Print, exactly and without pictures, the lines from the one where "Task: Click the deepikamagical profile avatar" appears down to the end of the entries.

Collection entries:
- - -

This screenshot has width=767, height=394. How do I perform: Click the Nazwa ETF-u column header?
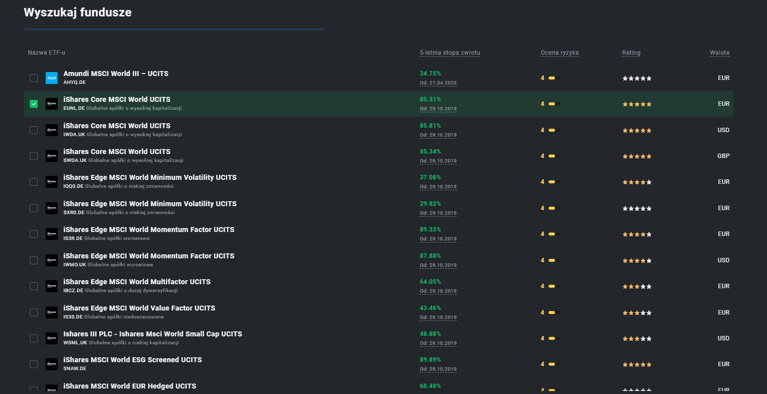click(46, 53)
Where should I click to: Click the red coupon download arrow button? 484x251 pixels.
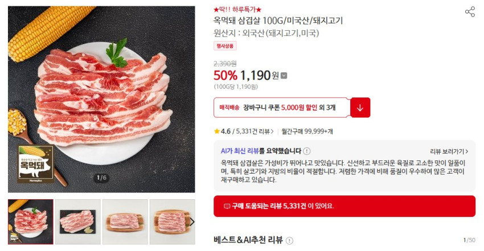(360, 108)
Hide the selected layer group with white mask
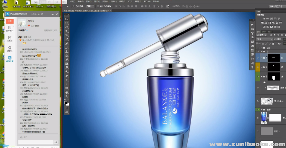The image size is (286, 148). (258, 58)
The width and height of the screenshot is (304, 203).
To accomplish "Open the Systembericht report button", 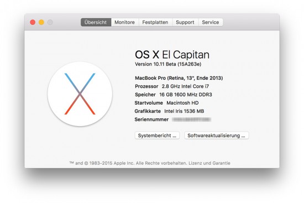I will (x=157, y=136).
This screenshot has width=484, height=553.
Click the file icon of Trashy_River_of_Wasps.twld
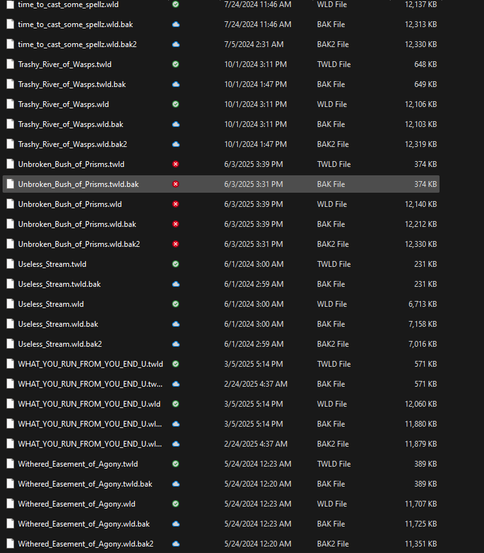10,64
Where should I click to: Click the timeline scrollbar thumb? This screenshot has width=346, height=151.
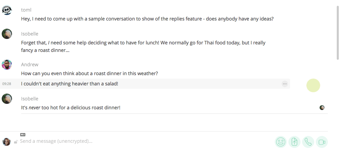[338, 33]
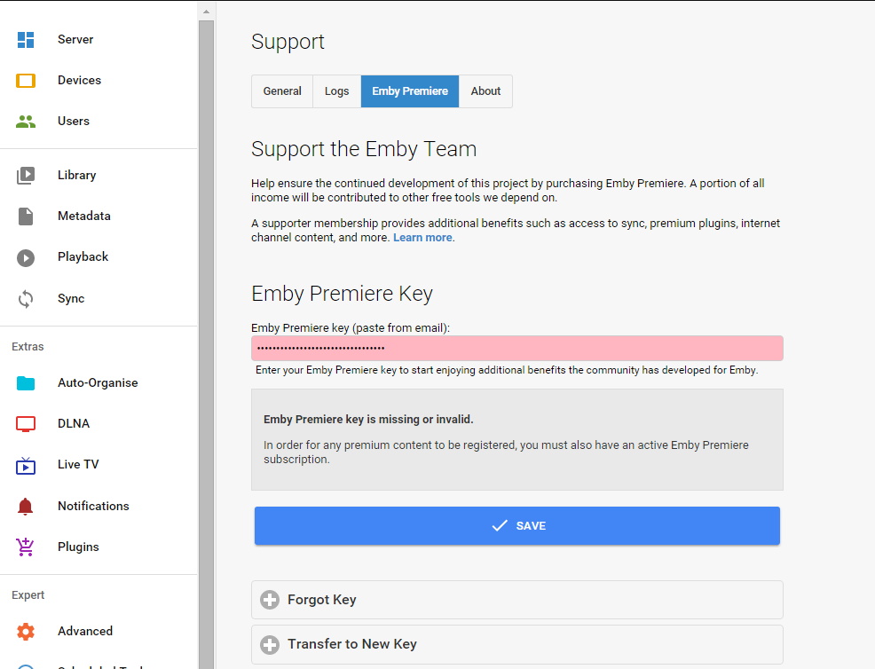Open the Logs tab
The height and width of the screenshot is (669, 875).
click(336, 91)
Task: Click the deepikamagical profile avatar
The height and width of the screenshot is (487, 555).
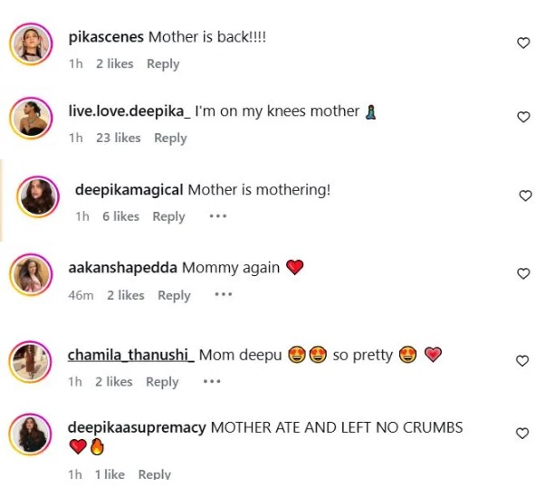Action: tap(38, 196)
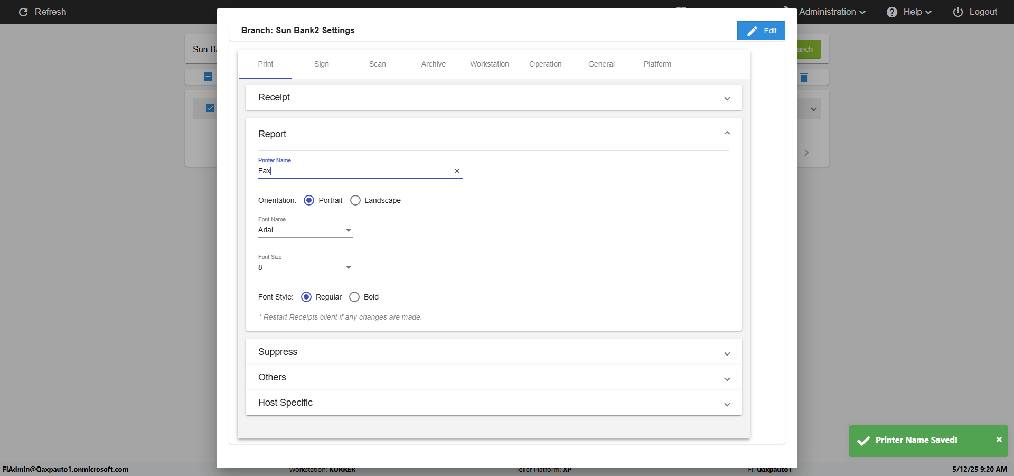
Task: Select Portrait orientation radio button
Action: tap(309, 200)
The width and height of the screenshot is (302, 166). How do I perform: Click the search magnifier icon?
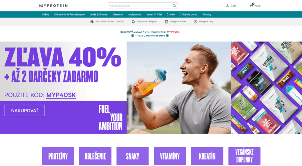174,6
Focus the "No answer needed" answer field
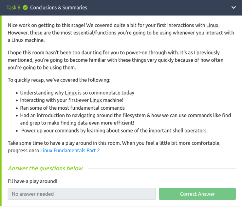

- - -

== RESPONSE TO THIS TASK ==
Task: Click the deepikamagical profile avatar
The height and width of the screenshot is (487, 555).
Action: tap(38, 196)
Task: Select Portrait orientation radio button
Action: tap(309, 200)
The width and height of the screenshot is (302, 166). How do I perform: Click the search magnifier icon?
174,6
Focus the "No answer needed" answer field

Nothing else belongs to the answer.